## start Task inputs
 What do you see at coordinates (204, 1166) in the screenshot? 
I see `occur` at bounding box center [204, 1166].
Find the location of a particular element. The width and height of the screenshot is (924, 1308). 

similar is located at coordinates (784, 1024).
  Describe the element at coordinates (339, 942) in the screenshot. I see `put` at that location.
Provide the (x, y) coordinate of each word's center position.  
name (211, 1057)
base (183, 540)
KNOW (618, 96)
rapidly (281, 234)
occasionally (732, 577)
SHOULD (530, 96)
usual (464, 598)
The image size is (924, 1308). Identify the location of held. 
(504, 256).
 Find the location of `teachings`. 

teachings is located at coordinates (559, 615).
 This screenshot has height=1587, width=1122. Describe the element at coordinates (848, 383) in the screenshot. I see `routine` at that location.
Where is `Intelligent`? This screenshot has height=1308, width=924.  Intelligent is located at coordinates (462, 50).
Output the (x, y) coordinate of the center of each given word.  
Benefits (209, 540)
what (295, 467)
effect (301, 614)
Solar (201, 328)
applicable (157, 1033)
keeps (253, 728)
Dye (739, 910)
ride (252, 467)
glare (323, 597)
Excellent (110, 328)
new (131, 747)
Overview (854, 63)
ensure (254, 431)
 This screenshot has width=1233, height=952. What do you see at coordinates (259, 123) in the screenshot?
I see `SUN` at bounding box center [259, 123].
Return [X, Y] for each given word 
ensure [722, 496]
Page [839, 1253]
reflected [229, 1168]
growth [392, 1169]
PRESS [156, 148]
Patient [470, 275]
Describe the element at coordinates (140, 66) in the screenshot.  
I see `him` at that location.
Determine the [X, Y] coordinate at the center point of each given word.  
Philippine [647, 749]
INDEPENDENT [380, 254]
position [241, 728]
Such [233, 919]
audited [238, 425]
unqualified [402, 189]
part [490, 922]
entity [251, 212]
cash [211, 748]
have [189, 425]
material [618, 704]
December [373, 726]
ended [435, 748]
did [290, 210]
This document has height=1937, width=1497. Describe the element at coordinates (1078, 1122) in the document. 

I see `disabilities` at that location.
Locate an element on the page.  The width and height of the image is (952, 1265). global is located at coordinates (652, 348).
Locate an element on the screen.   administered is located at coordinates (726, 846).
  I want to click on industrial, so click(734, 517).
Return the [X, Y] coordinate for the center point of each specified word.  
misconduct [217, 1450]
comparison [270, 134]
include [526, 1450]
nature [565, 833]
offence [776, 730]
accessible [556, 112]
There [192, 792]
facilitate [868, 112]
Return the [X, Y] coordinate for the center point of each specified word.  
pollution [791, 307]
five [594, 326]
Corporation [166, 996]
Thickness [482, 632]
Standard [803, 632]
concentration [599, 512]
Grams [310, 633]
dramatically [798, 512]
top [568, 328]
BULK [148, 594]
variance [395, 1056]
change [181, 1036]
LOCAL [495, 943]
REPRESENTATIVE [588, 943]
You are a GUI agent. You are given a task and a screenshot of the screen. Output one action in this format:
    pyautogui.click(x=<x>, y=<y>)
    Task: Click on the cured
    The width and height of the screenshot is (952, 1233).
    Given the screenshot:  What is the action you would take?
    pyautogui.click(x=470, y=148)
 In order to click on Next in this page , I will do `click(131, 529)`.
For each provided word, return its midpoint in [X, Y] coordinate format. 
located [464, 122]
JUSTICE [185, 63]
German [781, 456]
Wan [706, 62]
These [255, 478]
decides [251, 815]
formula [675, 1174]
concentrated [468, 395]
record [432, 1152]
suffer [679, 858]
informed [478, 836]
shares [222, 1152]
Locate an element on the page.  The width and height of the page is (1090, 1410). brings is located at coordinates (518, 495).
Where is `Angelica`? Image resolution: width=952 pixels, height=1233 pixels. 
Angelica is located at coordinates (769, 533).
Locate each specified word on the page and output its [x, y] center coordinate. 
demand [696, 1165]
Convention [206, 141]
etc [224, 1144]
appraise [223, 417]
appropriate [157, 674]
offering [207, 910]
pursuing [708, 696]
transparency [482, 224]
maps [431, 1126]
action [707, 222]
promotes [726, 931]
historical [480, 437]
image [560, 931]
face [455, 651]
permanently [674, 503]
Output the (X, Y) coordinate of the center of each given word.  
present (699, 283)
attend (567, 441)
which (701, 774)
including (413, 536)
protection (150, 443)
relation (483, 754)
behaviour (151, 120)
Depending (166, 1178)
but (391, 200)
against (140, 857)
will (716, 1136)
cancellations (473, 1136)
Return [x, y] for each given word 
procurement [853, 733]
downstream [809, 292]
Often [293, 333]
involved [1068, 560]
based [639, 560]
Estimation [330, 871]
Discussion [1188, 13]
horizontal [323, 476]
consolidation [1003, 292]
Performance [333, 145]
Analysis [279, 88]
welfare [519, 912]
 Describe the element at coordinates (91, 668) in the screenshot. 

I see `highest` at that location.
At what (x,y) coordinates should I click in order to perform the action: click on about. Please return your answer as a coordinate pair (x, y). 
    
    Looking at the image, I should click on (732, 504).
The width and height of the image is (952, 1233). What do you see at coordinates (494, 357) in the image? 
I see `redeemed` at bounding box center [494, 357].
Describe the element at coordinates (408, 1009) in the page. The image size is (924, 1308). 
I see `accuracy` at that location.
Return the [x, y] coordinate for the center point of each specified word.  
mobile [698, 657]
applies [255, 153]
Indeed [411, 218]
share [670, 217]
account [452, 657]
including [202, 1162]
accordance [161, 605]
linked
## end Task inputs
Can you return every one of the items above word for word, without changing anything?

● **Written solution**
 What do you see at coordinates (204, 1166) in the screenshot? 
I see `occur` at bounding box center [204, 1166].
Find the location of a particular element. The width and height of the screenshot is (924, 1308). 

similar is located at coordinates (784, 1024).
  Describe the element at coordinates (339, 942) in the screenshot. I see `put` at that location.
Provide the (x, y) coordinate of each word's center position.  
name (211, 1057)
base (183, 540)
KNOW (618, 96)
rapidly (281, 234)
occasionally (732, 577)
SHOULD (530, 96)
usual (464, 598)
The image size is (924, 1308). Identify the location of held. 
(504, 256).
 Find the location of `teachings`. 

teachings is located at coordinates (559, 615).
 This screenshot has height=1587, width=1122. Describe the element at coordinates (848, 383) in the screenshot. I see `routine` at that location.
Where is `Intelligent`? This screenshot has height=1308, width=924.  Intelligent is located at coordinates (462, 50).
Output the (x, y) coordinate of the center of each given word.  
Benefits (209, 540)
what (295, 467)
effect (301, 614)
Solar (201, 328)
applicable (157, 1033)
keeps (253, 728)
Dye (739, 910)
ride (252, 467)
glare (323, 597)
Excellent (110, 328)
new (131, 747)
Overview (854, 63)
ensure (254, 431)
 This screenshot has width=1233, height=952. What do you see at coordinates (259, 123) in the screenshot?
I see `SUN` at bounding box center [259, 123].
Return [X, Y] for each given word 
ensure [722, 496]
Page [839, 1253]
reflected [229, 1168]
growth [392, 1169]
PRESS [156, 148]
Patient [470, 275]
Describe the element at coordinates (140, 66) in the screenshot.  
I see `him` at that location.
Determine the [X, Y] coordinate at the center point of each given word.  
Philippine [647, 749]
INDEPENDENT [380, 254]
position [241, 728]
Such [233, 919]
audited [238, 425]
unqualified [402, 189]
part [490, 922]
entity [251, 212]
cash [211, 748]
have [189, 425]
material [618, 704]
December [373, 726]
ended [435, 748]
did [290, 210]
This document has height=1937, width=1497. Describe the element at coordinates (1078, 1122) in the document. 

I see `disabilities` at that location.
Locate an element on the page.  The width and height of the image is (952, 1265). global is located at coordinates (652, 348).
Locate an element on the screen.   administered is located at coordinates (726, 846).
  I want to click on industrial, so click(734, 517).
Return the [X, Y] coordinate for the center point of each specified word.  
misconduct [217, 1450]
comparison [270, 134]
include [526, 1450]
nature [565, 833]
offence [776, 730]
accessible [556, 112]
There [192, 792]
facilitate [868, 112]
Return the [X, Y] coordinate for the center point of each specified word.  
pollution [791, 307]
five [594, 326]
Corporation [166, 996]
Thickness [482, 632]
Standard [803, 632]
concentration [599, 512]
Grams [310, 633]
dramatically [798, 512]
top [568, 328]
BULK [148, 594]
variance [395, 1056]
change [181, 1036]
LOCAL [495, 943]
REPRESENTATIVE [588, 943]
You are a GUI agent. You are given a task and a screenshot of the screen. Output one action in this format:
    pyautogui.click(x=<x>, y=<y>)
    Task: Click on the cured
    The width and height of the screenshot is (952, 1233).
    Given the screenshot:  What is the action you would take?
    pyautogui.click(x=470, y=148)
 In order to click on Next in this page , I will do `click(131, 529)`.
For each provided word, return its midpoint in [X, Y] coordinate format. 
located [464, 122]
JUSTICE [185, 63]
German [781, 456]
Wan [706, 62]
These [255, 478]
decides [251, 815]
formula [675, 1174]
concentrated [468, 395]
record [432, 1152]
suffer [679, 858]
informed [478, 836]
shares [222, 1152]
Locate an element on the page.  The width and height of the page is (1090, 1410). brings is located at coordinates (518, 495).
Where is `Angelica`? Image resolution: width=952 pixels, height=1233 pixels. 
Angelica is located at coordinates (769, 533).
Locate each specified word on the page and output its [x, y] center coordinate. 
demand [696, 1165]
Convention [206, 141]
etc [224, 1144]
appraise [223, 417]
appropriate [157, 674]
offering [207, 910]
pursuing [708, 696]
transparency [482, 224]
maps [431, 1126]
action [707, 222]
promotes [726, 931]
historical [480, 437]
image [560, 931]
face [455, 651]
permanently [674, 503]
Output the (X, Y) coordinate of the center of each given word.  
present (699, 283)
attend (567, 441)
which (701, 774)
including (413, 536)
protection (150, 443)
relation (483, 754)
behaviour (151, 120)
Depending (166, 1178)
but (391, 200)
against (140, 857)
will (716, 1136)
cancellations (473, 1136)
Return [x, y] for each given word 
procurement [853, 733]
downstream [809, 292]
Often [293, 333]
involved [1068, 560]
based [639, 560]
Estimation [330, 871]
Discussion [1188, 13]
horizontal [323, 476]
consolidation [1003, 292]
Performance [333, 145]
Analysis [279, 88]
welfare [519, 912]
 Describe the element at coordinates (91, 668) in the screenshot. 

I see `highest` at that location.
At what (x,y) coordinates should I click in order to perform the action: click on about. Please return your answer as a coordinate pair (x, y). 
    
    Looking at the image, I should click on (732, 504).
The width and height of the image is (952, 1233). What do you see at coordinates (494, 357) in the image? 
I see `redeemed` at bounding box center [494, 357].
Describe the element at coordinates (408, 1009) in the page. The image size is (924, 1308). 
I see `accuracy` at that location.
Return the [x, y] coordinate for the center point of each specified word.  
mobile [698, 657]
applies [255, 153]
Indeed [411, 218]
share [670, 217]
account [452, 657]
including [202, 1162]
accordance [161, 605]
linked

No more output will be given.